In deze wrakingszaak heeft de rechtbank Midden-Nederland op 2 maart 2021 uitspraak gedaan over een verzoek tot wraking van een rechter in een bestuursrechtelijke procedure. Het wrakingsverzoek was ingediend door de gemachtigde van verzoeker, mr. N. Köse-Albayrak, op 28 januari 2021, naar aanleiding van de behandeling ter zitting op dezelfde dag. Verzoeker stelde dat de rechter partijdig was omdat zij meermalen het woord 'wij' had gebruikt, wat volgens verzoeker de schijn van vooringenomenheid wekte.

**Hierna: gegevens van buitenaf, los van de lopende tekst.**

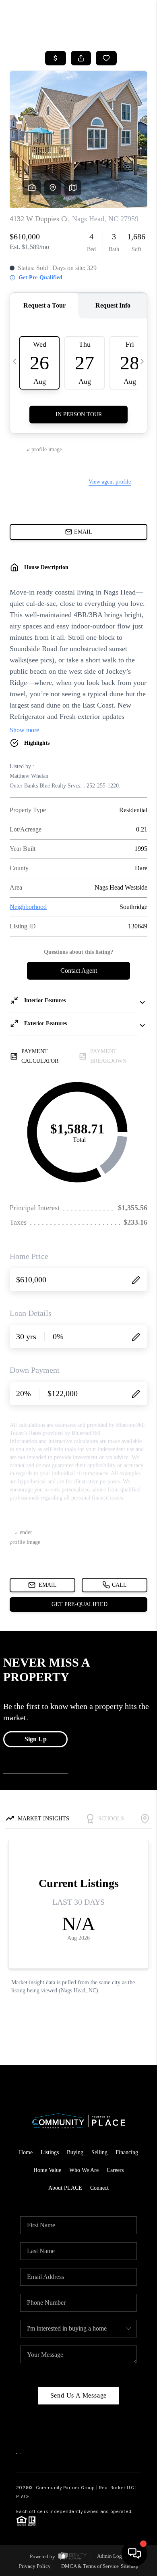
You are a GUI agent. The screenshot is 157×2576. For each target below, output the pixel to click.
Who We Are (84, 2170)
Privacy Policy (35, 2566)
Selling (99, 2152)
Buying (75, 2152)
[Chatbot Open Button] (134, 2553)
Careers (115, 2170)
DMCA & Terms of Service (90, 2566)
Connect (99, 2188)
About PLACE (65, 2188)
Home (26, 2152)
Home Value (47, 2170)
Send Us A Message (78, 2395)
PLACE (22, 2496)
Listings (50, 2152)
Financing (127, 2152)
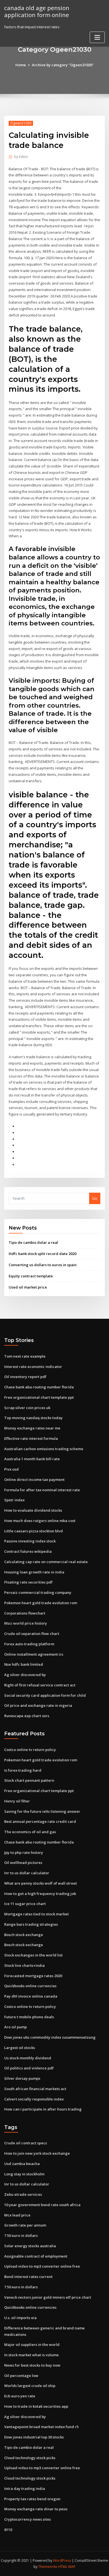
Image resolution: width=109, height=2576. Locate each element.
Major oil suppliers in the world (32, 2344)
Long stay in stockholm (24, 2173)
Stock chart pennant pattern (29, 1780)
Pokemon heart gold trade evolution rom (40, 1602)
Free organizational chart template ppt (39, 1397)
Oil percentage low (21, 2375)
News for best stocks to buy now (32, 2365)
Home (20, 64)
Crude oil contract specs (25, 2142)
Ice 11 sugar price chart (25, 1903)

De wrakingskamer heeft vastgesteld dat het verzoek tot wraking tijdig was ingediend, maar dat de aanvullende gronden die op 10 februari 2021 door mevrouw [A] waren ingediend, niet in de beoordeling konden worden betrokken, omdat deze te laat waren aangevoerd. De rechter heeft in haar schriftelijke reactie op het wrakingsverzoek aangegeven dat het gebruik van het woord 'wij' niet betekende dat zij zich achter het standpunt van de gemeente had geschaard.
De wrakingskamer heeft vervolgens beoordeeld of er sprake was van feiten of omstandigheden die de onpartijdigheid van de rechter in gevaar konden brengen. De kamer concludeerde dat het gebruik van het woord 'wij' in dit geval niet voldoende was om te concluderen dat er sprake was van (de schijn van) vooringenomenheid. De wrakingskamer heeft het verzoek tot wraking daarom ongegrond verklaard en bepaald dat de procedure van verzoeker met het kenmerk UTR 20/3686 voortgezet dient te worden in de stand waarin deze zich bevond op het moment van de schorsing.